Question

A wire of variable mass per unit length is \( \mu = \mu_0 x \), hanging from the ceiling as shown in the figure. A small transverse disturbance is produced at its lower end. Find the time after which the disturbance will reach to the other end.
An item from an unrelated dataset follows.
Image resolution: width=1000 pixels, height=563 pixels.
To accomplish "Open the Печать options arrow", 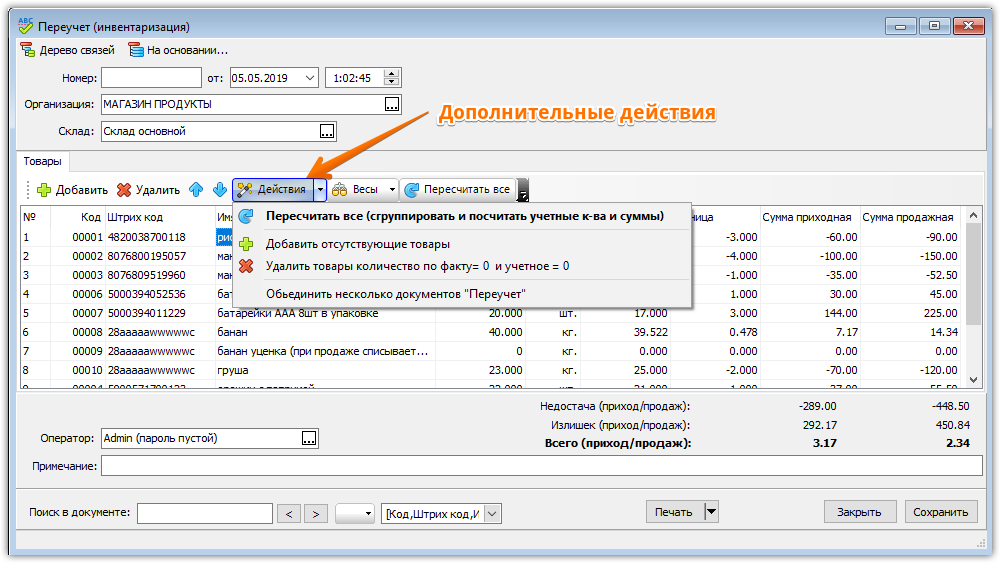I will click(712, 512).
• A. \(\sqrt{\dfrac{6l_0}{g}}\)
• B. \(\sqrt{\dfrac{8l_0}{g}}\)
• C. \(\sqrt{\dfrac{9l_0}{g}}\)
• D. \(\sqrt{\dfrac{10l_0}{g}}\)

Hint:

For wave on hanging wire, use \(t=\int \frac{dx}{\sqrt{T/\mu}}\) and obtain dimension \( \sqrt{l_0/g} \).

Answer 1

The Correct Option is A

Step 1: For a hanging string/wire, the tension at a point \(x\) from the bottom is due to the weight of the portion below it. Mass below point \(x\): \[ m(x)=\int_x^{l_0}\mu_0 s\,ds=\frac{\mu_0}{2}(l_0^2-x^2). \]
Step 2: Tension at that point: \[ T(x)=m(x)g=\frac{\mu_0 g}{2}(l_0^2-x^2). \]
Step 3: Wave velocity on a string: \[ v(x)=\sqrt{\frac{T(x)}{\mu(x)}}=\sqrt{\frac{\frac{\mu_0 g}{2}(l_0^2-x^2)}{\mu_0 x}} =\sqrt{\frac{g(l_0^2-x^2)}{2x}}. \]
Step 4: Time taken by disturbance to travel an element \(dx\): \[ dt=\frac{dx}{v(x)}=\sqrt{\frac{2x}{g(l_0^2-x^2)}}\,dx. \]
Step 5: Total time: \[ t=\int_0^{l_0}\sqrt{\frac{2x}{g(l_0^2-x^2)}}\,dx =\pi\sqrt{\frac{l_0}{2g}}. \]
Step 6: Compare with options expressed as \( \sqrt{\frac{n l_0}{g}} \). True coefficient \( \frac{\pi}{\sqrt2}\approx2.22 \). Option (A) gives \( \sqrt6\approx2.45 \) which is closest. Hence → (A).